Members of The Band Steele perform in front of Tytan cameras in the old aluminum plant in Eatonton for a music video.

By Lynn Hobbs
The Eatonton Messenger

Summer memories are made in the Lake Country, and a new music video showing memories of a summer love should look like home to Putnam County folks. The Band Steele’s official music video of its song “Tan Lines and Moonshine” was shot in Putnam County in early October 2016, released on YouTube Dec. 7 and has been submitted to CMT. The video was made by Tytan Pictures for Fire River Records and not only features local scenes, but an all-local cast.

Brian D’Antoni, of Fire River Records, asked Tytan Executive Producer Jim Stone if Tytan could shoot the video for them in Alabama. “I said, ‘Yeah, we will do it, but only if we can shoot it in Eatonton,’” Stone said.

Tytan Pictures is leasing property from Eatonton’s Downtown Development Authority and is in the beginning stages of making the city a place for the making of videos and films.

“Tan Lines and Moonshine” is the Band Steele’s debut country extended play and needed a Southern setting. Alabama was first mentioned because the band’s musicians, Bo Steele and Ben Rubino, are from Alabama. When Stone changed it to Eatonton, Fire River set up a casting call in Atlanta; but Stone set up one the same day in Eatonton.

“The actresses in Atlanta were good, but I wanted all Eatonton. I wanted it to feel authentic, because if they weren’t Southern girls, people would see a mile away that it wasn’t real,” he said, explaining the difference is “Southern girls are not defensive; they’re friendly and easy-going.”

The Tytan team had only 10 days to put the video together, start to finish. Stone said he called Adam Smith, owner of Smith’s Coastal Grill, because Stone remembered two pretty waitresses there, Amber Reese and Lacey Johns. Stone asked Reese and Johns “to call all their friends and get them to the casting call. I said we need young pretty girls and pretty boys, and I know y’all know some.”

Twenty-eight people showed up to audition for the few spots needed, and Reese and Johns worked so hard running the audition that Stone told them they could be assistant producers of the video. “But at the end of the audition, (Producer) Julio (Saldarriaga) said ‘she’s my Jamie,’ and he pointed to Amber,” Stone said, noting Reese had not auditioned for the part. “Jamie” is the young girl the song is about, the one the musician is singing to. In addition to Reese, the other cast members are Kayla Hatfield, Andrew Webster, Luke Leverett, Kay Reese and M.L. Price.

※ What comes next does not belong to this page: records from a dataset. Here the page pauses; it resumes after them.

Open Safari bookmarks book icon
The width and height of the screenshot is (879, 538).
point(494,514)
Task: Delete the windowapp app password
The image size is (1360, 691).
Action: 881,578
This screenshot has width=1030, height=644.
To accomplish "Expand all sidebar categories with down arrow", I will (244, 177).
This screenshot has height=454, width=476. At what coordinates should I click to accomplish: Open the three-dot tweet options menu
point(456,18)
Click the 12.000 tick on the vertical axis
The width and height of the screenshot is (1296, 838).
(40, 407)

A Tytan crew and their long-armed camera follows alongside a jeep on Tanyard Road in Putnam County for the making of a scene for the music video.

The video begins at the bar of Smith’s Coastal Grill. The other scenes are at Eatonton Mayor Walt Rocker Jr.’s farm, the old Oak Street aluminum plant, Ooh La La Lavender Farm, the Old Macon Circle Bridge, Tanyard Road and a bird’s eye view of downtown Eatonton and the Putnam County Courthouse.

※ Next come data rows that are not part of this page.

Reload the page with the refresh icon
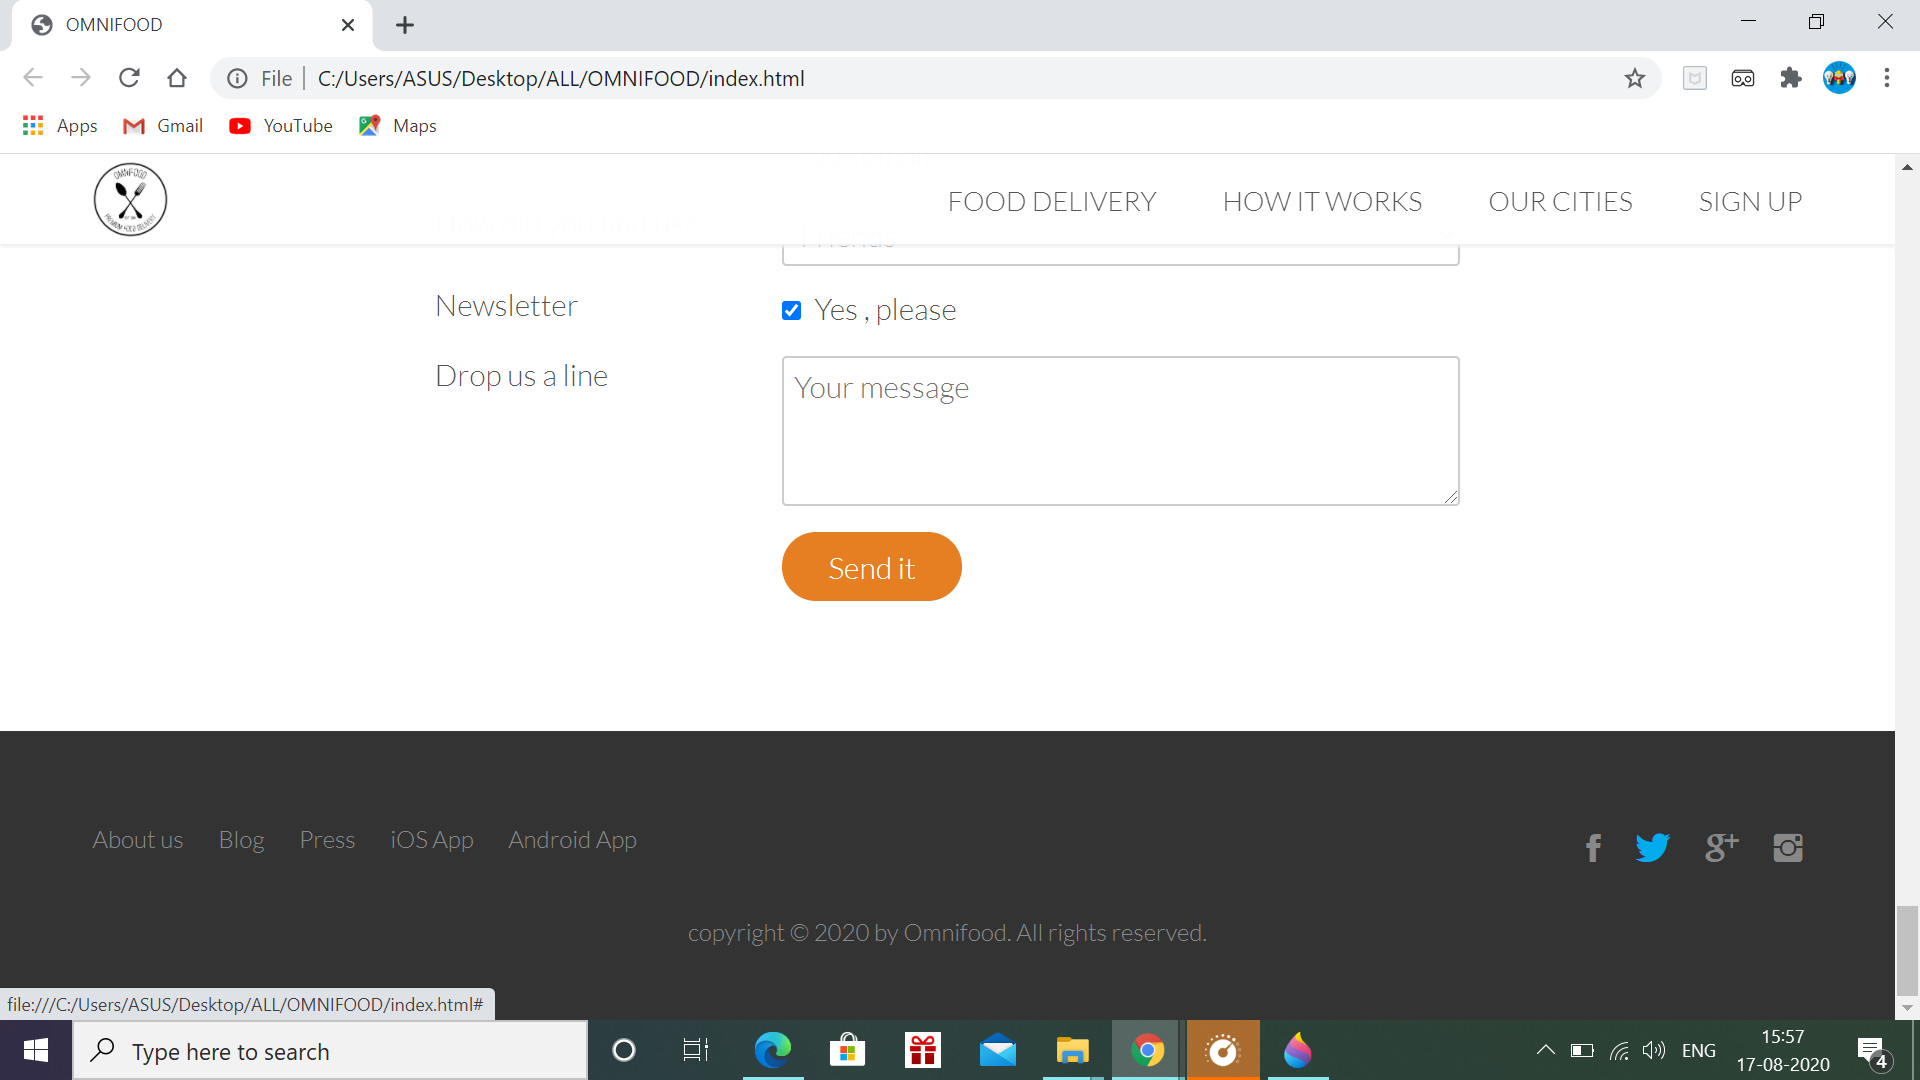This screenshot has height=1080, width=1920. coord(129,77)
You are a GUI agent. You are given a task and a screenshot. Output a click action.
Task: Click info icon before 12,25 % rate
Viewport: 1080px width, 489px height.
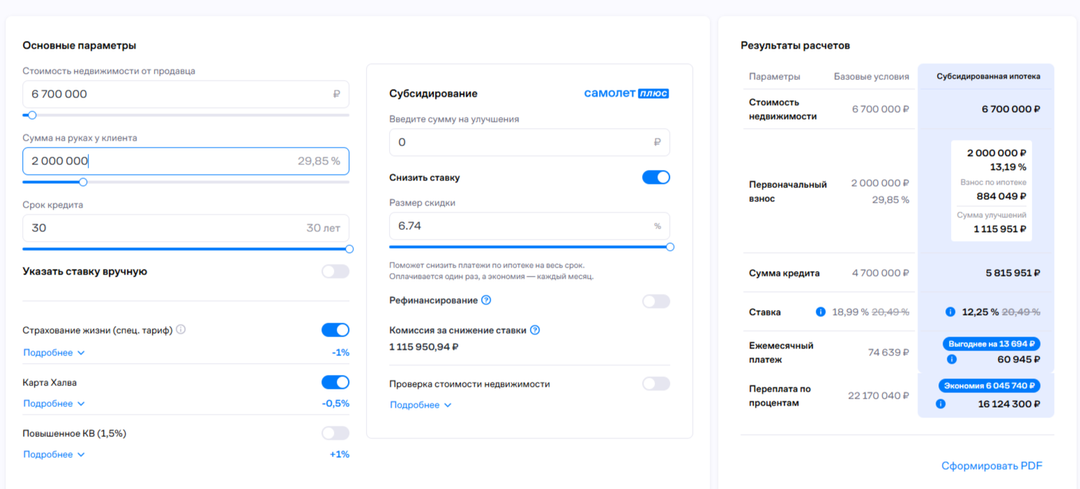click(x=951, y=312)
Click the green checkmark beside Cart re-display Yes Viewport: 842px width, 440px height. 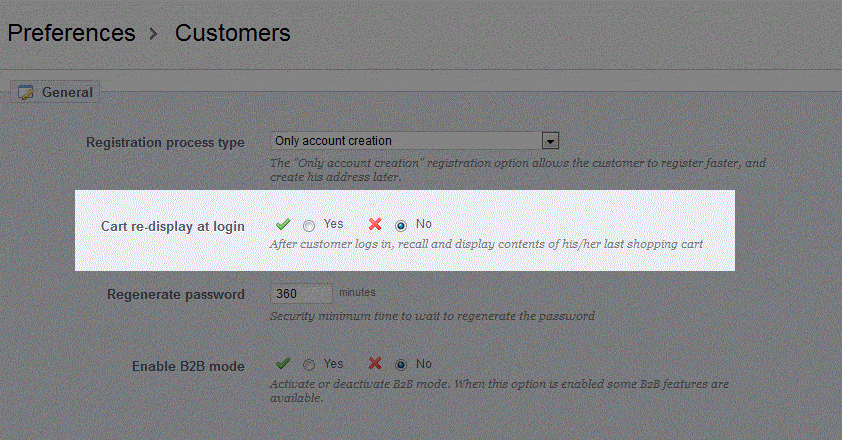tap(283, 225)
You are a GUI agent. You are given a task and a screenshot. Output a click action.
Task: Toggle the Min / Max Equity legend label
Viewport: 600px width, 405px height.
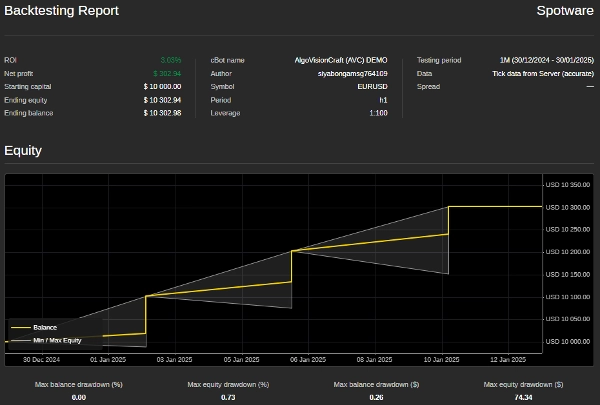click(x=57, y=340)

“It was amazing,” Reese said of starring in the video. “I got to be treated special with makeup artists and hair stylists for four days. I was very nervous at first because I didn’t want my friends to see me in a swimsuit kissing a guy in front of a camera, but everybody who worked with us was great and made us feel comfortable, even with a camera two inches from our face.”

A party scene outside the old aluminum plant off Oak Street, lit up by a China Ball light, is seen on a Tytan camera screen during the making of a music video in Eatonton.

Adding to the fun, Reese said, was they all got to go out and sing karaoke with Bo Steele at The Watering Hole.

Steele and Ben Rubino began playing music together at the age of 14 in Alabama. Their road to fame began when a video of Steele singing in a hospital waiting room went viral online with millions of views. They secured a role performing an original song in the movie “Life on the Line” starring John Travolta, Kate Bosworth and Sharon Stone.

That movie garnered them an invitation to sing the National Anthem live at the NASCAR Driving For Linemen 200 Race on national television; which is how Tytan came on the scene.

Tytan’s documentary “Storm Soldiers,” is about linemen working behind the scenes to restore power during and after storms. D’Antoni called Stone to get permission to use some video footage from “Storm Soldiers” for the NASCAR performance, and their friendship was formed.

It was D’Antoni who introduced Stone to MLB great Darryl Strawberry, which turned into a movie-making deal to portray Strawberry’s life story. The feature film is in the creation stages, Stone said, and will be partially shot in Eatonton.

“Tan Lines and Moonshine” can be seen currently on YouTube – on that site, search “The Band Steele – Tan Lines Official Music Video.” Another “Behind the Scenes” video, also on YouTube, features a concert on the Putnam County Courthouse’s front (north) lawn. The video has more than 23,000 views “and that number is growing,” Stone said, noting the video has been submitted to CMT and the song is climbing the charts for new songs.